본 발명의 구체적 실시양태에서, 글리콜산 생산을 위해 초기에 변형된 미생물은 유전자 ldhA 및 mgsA의 감쇠를 추가로 포함한다. 유전자 ldhA는 해당작용의 최종 생성물인 피루베이트를 락트산으로 전환시키는 락테이트 데히드로게나제 (EC 1.1.1.27)를 코딩한다. 유전자 mgsA는 디히드록시아세톤 포스페이트 (DHAP)를 메틸글리옥살로 전환시키는 메틸글리옥살 신타제 (EC 4.2.3.3)를 코딩한다.
두 효소 모두는 해당작용 대사 경로에서 주요 생화학적 역할을 하고 락테이트 생성에 이르게 하는 분자를 소비한다. 글리콜레이트 생산을 위한 일부 탄소를 절약하고, 부산물로서 락테이트의 축적을 회피하기 위해, ldhA 및 mgsA의 결실이 본 발명의 방법에서 사용된 균주에서 수행되었다. 이러한 결실의 목적은 글리콜레이트 생산 수율을 개선시키고 생산물의 정제를 촉진시키는 것이다.
본 발명의 추가 실시양태는 글리콜산 생산을 위해 초기에 변형된 미생물이 유전자 arcA의 감쇠를 추가로 포함하는 방법을 제공한다. 본원에서 사용된 "ArcA" 및 "arcA"는 각각 폴리펩티드 및 코딩 영역을 지칭한다.
ArcA는 2-성분 조절성 ArcAB 시스템의 한 폴리펩티드이다. 2-성분 신호 도입 시스템은 박테리아가 광범위한 환경, 스트레스 및 성장 조건을 지각하고 반응하고 이에 적응할 수 있게 한다. 원형의 2-성분 시스템에서, 센서 히스티딘 키나제는 그의 자가인산화를 촉매한 후, 후속적으로 포스포릴기를 반응 조절인자로 이동시키며, 이는 그 후 종종 유전자 발현의 조절에 의해 세포 생리의 변화를 수행할 수 있다. 예를 들어, ArcB는 막결합 히스티딘 키나제 및 ArcA 반응 조절인자이다 (문헌 [Georgellis et al., 1999]). 조절 시스템은 이. 콜라이가 광범위한 산소 농도 (완전 호기성 조건으로부터 미세 호기성 조건 내지 완전 혐기성 조건까지)에 반응하게 한다.
ArcA는 이. 콜라이 및 다른 그람 음성 박테리아에서 많은 오페론의 발현을 제어한다. 당 기질로부터 세포 에너지를 생성하는 경로에 관여되는 인자: 플라빈단백 부류의 여러 데히드로게나제, 말단 옥시다제, 트리카르복실산 회로 효소, 글리옥실레이트 션트의 효소, 발효적 대사에 관여되는 효소가 주로 ArcA 레귤론에 포함된다 (문헌 [Iuchi, S., and Lin, E. C. C. (1993) Mol.

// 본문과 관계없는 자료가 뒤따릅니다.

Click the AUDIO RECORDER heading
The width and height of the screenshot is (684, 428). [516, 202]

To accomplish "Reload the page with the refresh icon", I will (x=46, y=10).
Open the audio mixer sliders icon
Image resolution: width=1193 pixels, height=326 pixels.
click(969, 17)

Microbiol. 9, 9-15]; [Bauer, C. E., Elsen, S., and Bird, T. H. (1999) Annu. Rev. Microbiol. 53, 495-523]). ArcA는 높은 성장률 (예를 들어, 지수함수적 성장)에서 혐기성 성장 동안 및 호기성 조건 동안 이들 오페론 중 많은 것들의 감소된 발현을 초래한다 (문헌 [S. Iuchi et al., Cell, 66, 5-7 (1991)]). ArcA 단백질은 트리카르복실산 회로 (TCA) 효소에 대한 유전자의 발현을 음성으로 제어하는 것으로 공지되어 있다. arcA-파괴 균주에서, TCA 회로에 대한 유전자의 발현이 증가된다 (http://www.genome.ad.jp/dbget-bin/get_htext?Exp_DB+-n+Bget-bin/get_htext?Exp_DB+-n+B).

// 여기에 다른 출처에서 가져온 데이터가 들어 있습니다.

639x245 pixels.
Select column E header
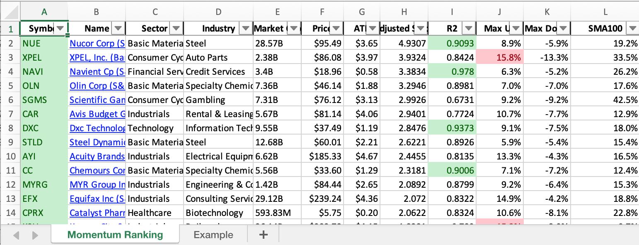(x=277, y=12)
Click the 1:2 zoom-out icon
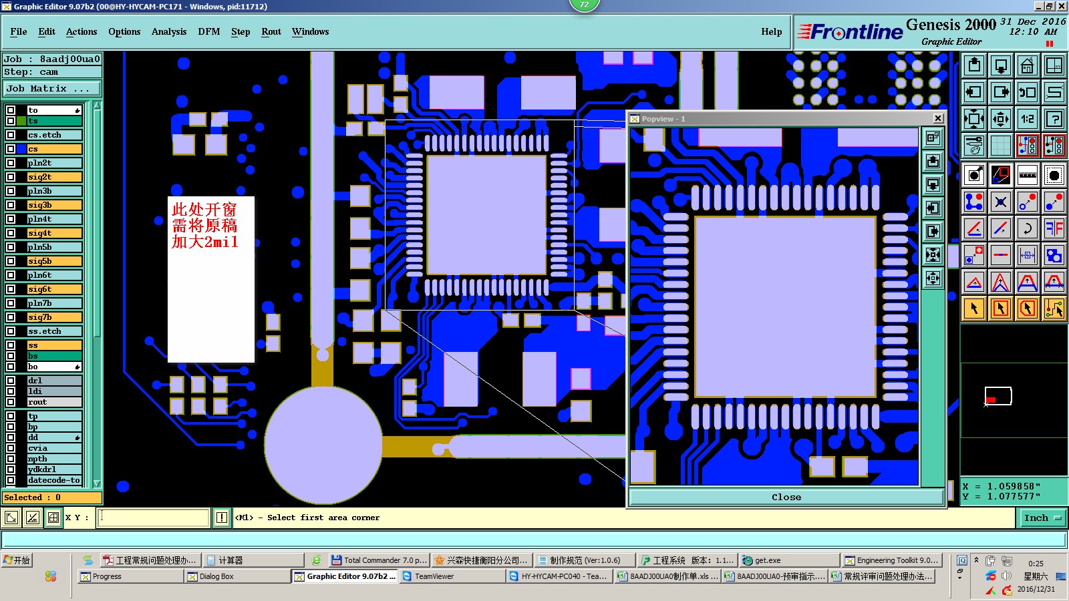The height and width of the screenshot is (601, 1069). tap(1027, 120)
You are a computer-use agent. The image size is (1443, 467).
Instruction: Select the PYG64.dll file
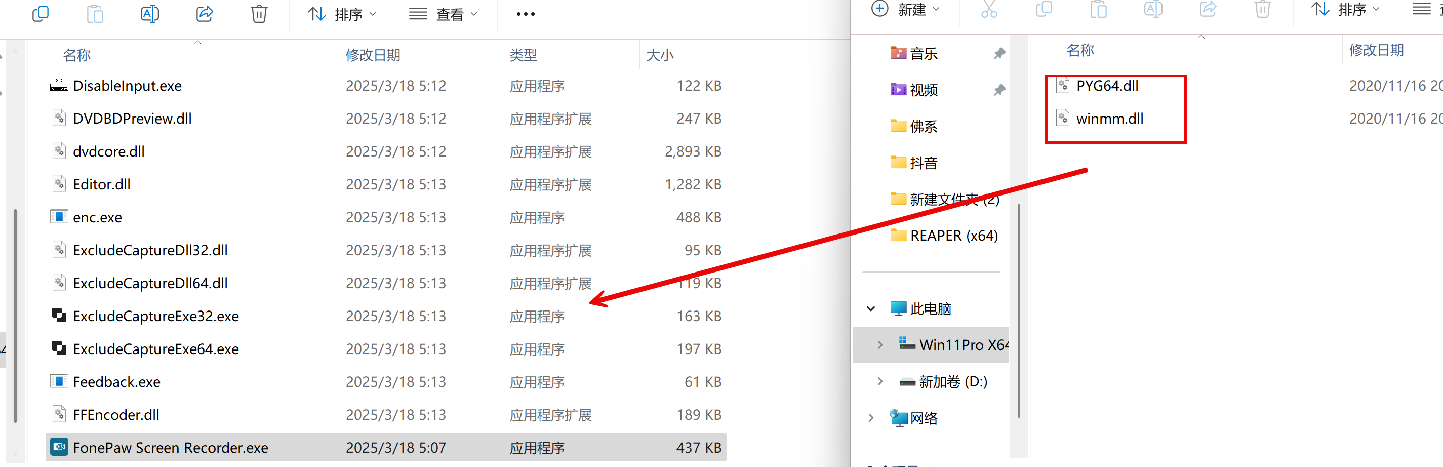1107,86
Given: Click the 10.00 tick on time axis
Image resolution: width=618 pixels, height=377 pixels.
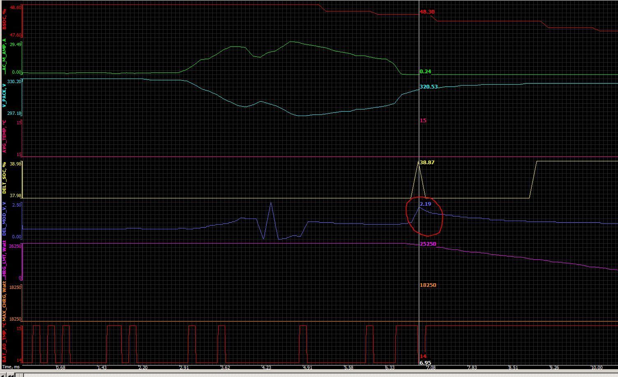Looking at the screenshot, I should point(596,368).
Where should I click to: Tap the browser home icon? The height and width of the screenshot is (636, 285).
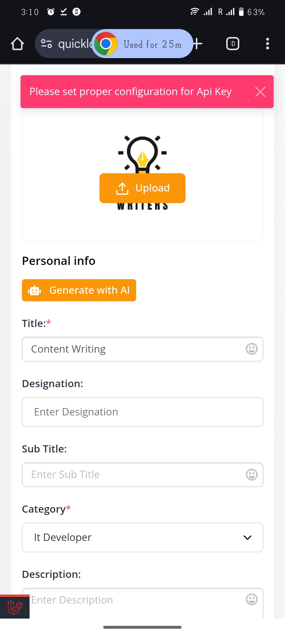coord(17,44)
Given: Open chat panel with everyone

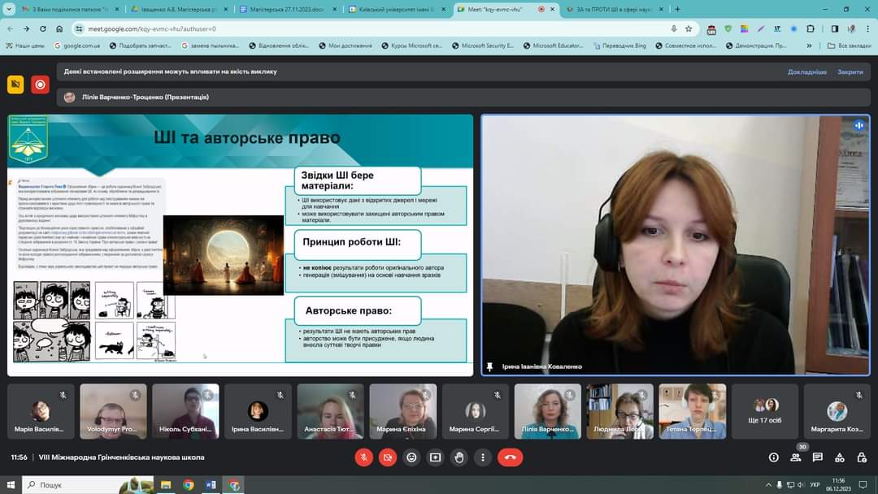Looking at the screenshot, I should (x=817, y=457).
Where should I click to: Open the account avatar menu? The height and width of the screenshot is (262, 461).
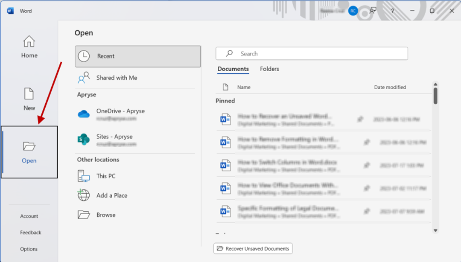click(x=353, y=11)
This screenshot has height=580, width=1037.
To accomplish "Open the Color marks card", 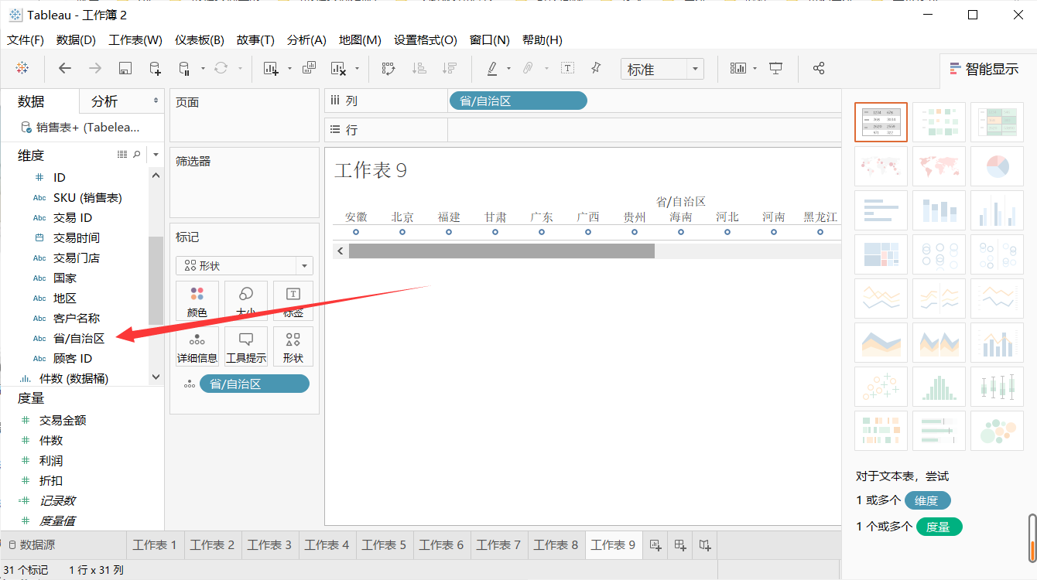I will tap(197, 301).
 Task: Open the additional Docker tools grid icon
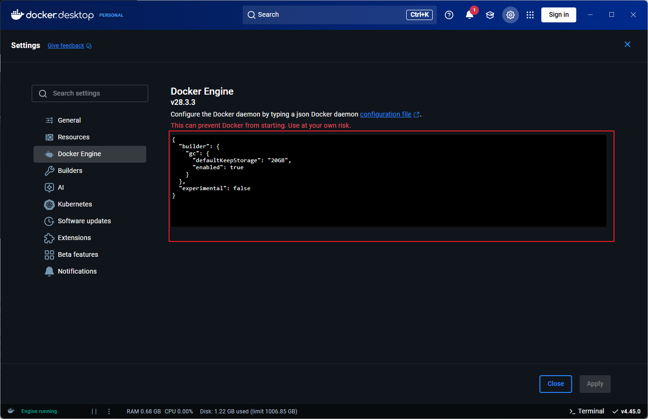pos(530,14)
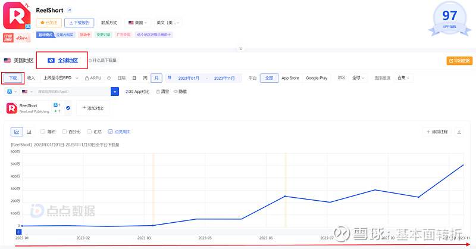Screen dimensions: 476x249
Task: Click the 清空 trash icon
Action: coord(158,92)
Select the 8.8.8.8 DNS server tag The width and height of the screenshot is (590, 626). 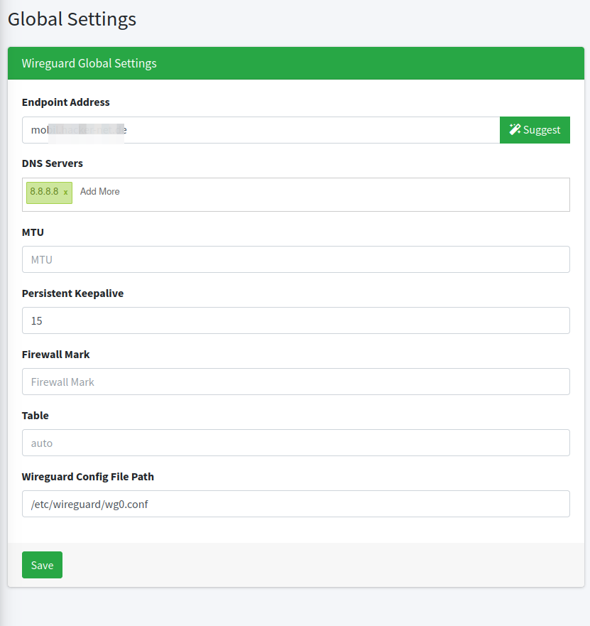coord(44,192)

글리콜레이트 합성의 생산성 및 수율을 개선시키기 위해, 본 발명의 방법에서 사용된 균주에서 유전자 arcA가 결실된다. 사실은, 균주에서 이전에 수행된 유전자 변형과 조합된 ΔarcA는 글리콜레이트 생산을 향한 TCA 회로 및 글리옥실레이트 션트에서의 흐름을 상승시켜야 한다.
더욱이, ArcA는 세포의 산화환원 상태에 반응하여 PTS 발현의 조절에 관여되는 것으로 나타났다 (문헌 [Jeong, J-Y. et al., 2004, Journal of Bio. Chem.]). ArcA의 인산화된 형태는 P1 프로모터로부터 ptsG 전사를 억제한다. 심지어 ArcA가 주로 혐기성 조건에서 인산화되는 경우에도 (ArcB는 산소의 부재하에 자가-인산화됨); ArcA가 호기성 조건에서 또 다른 2-성분 시스템 (교차-반응)의 키나제에 의해 인산화될 것임을 배제할 수 없다 (문헌 [Laub, M. T. and Goulian, M. Annu. Rev. Genet. (2007); 41:121-45]). 그러므로, 호기성 조건에서 ArcA-P에 의한 ptsG 발현의 억압을 배제할 수 없다. 이는 본 발명에 기재된 방법에서 사용된 글리콜레이트 생산 균주에서 arcA 유전자의 결실의 또 다른 이유이다.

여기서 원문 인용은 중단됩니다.